How we can support ourselves during pregnancy
Last week I was asked about Kinesiology in pregnancy and birth and what role it plays, which lead me to write this post.
When I was expecting I felt like I was doing a very special job as what could be more important than growing another human being? People say it’s easy because women have been doing it since time began.
Well, women have been doing it since the beginning of time, although having had 5 pregnancies and been lucky enough to have given birth to 4 healthy babies I would not always agree its easy.
What do our bodies need to grow a human?
Because our bodies ‘just grow a baby’ does not mean that our bodies don’t require more from us during those 40 weeks. Over the pregnancy, our bodies require 10,000 extra calories, the tools to make 1 extra pint of blood, more water, more nutrients (including chromium), more rest and relaxation to name just a few things.
Due to intensive farming methods, in 2017 it is harder to get all the minerals and vitamins from our food that are essential to us, let alone enough to grow another human being without consequences to the baby (not usually to be seen outside) or our own health.
The baby’s needs are first and the baby will deplete the mother if need be
Most newly pregnant mothers are not advised to eat any differently. Without getting all the tools for the job our bodies have to compensate. The baby’s needs are first and the baby will deplete the mother if need be. However, if the mother just does not have it to give, then the baby will go without. A diet rich in carbohydrates, protein, fats and extra vitamins and minerals is essential for baby’s good development.

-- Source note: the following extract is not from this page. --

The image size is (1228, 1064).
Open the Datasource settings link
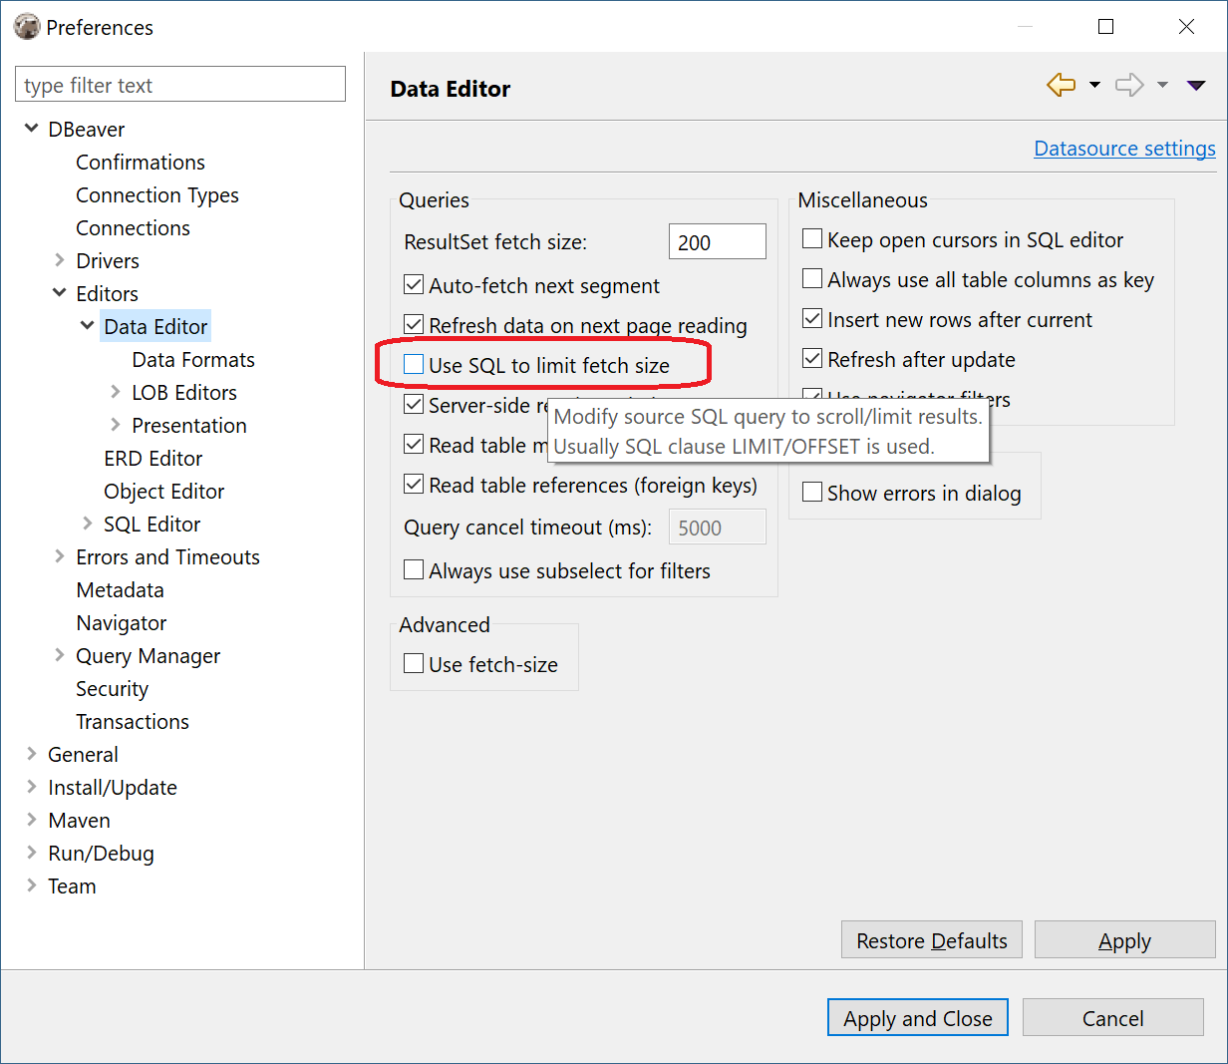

For example, if the mother is deficient the foetus/baby will; withdraw calcium from the mother’s bones and or teeth, take 50% of all her chromium, and if Mum is super stressed and exhausted the baby will cannibalise the mother’s adrenal glands for adrenaline which is essential for baby.
Extra needs of the mother at each trimester
First trimester – Folic acid, B6 and B complex (for brain and nervous system development) Vitamin A (which you are advised not to supplement or eat A rich foods like liver). Yes, of course, we need to be mindful of fat-soluble vitamins and toxic levels, however, should they be avoided when needed?
Second trimester – Folic acid, B6 and B complex, Vitamin C for collagen production and D3 for bones.
Third trimester – More water, protein and omega 3.
With more and more people not eating a good, balanced, home-cooked diet and with little understanding of what they need and what foods it is found in, is it any wonder that new mums and babies are struggling with their health?
How to help avoid exhaustion and postnatal depression
One of the best ways to not suffer from exhaustion and postnatal depression is to top up your chromium and B Vitamins so there is enough for you and baby. This will also help prevent sugar cravings and aid in maintaining your ideal weight.
Prevention of exhaustion and postnatal depression isn’t quite that simple though, as the whole well-being and environment of the mother need to be taken into consideration.
Babies begin to react to the outside world in the womb and are born with; a vocabulary of around 100 words, recognising voices, music and with the ability to feeling and perceive how safe and loving the surroundings are. From that place, they begin to react emotionally and physically (including their state of health) to that environment. So keeping calm, relaxing, resting, engaging in gentle kind supportive communications with partners etc is important and connecting emotionally with a baby in the womb is hugely beneficial.
Kinesiology can play a big part in helping to keep this balance for Mum and baby all the way through pregnancy and after birth too. Therefore, when we are expecting it may be a good idea to have further insight as to what is expected from our bodies.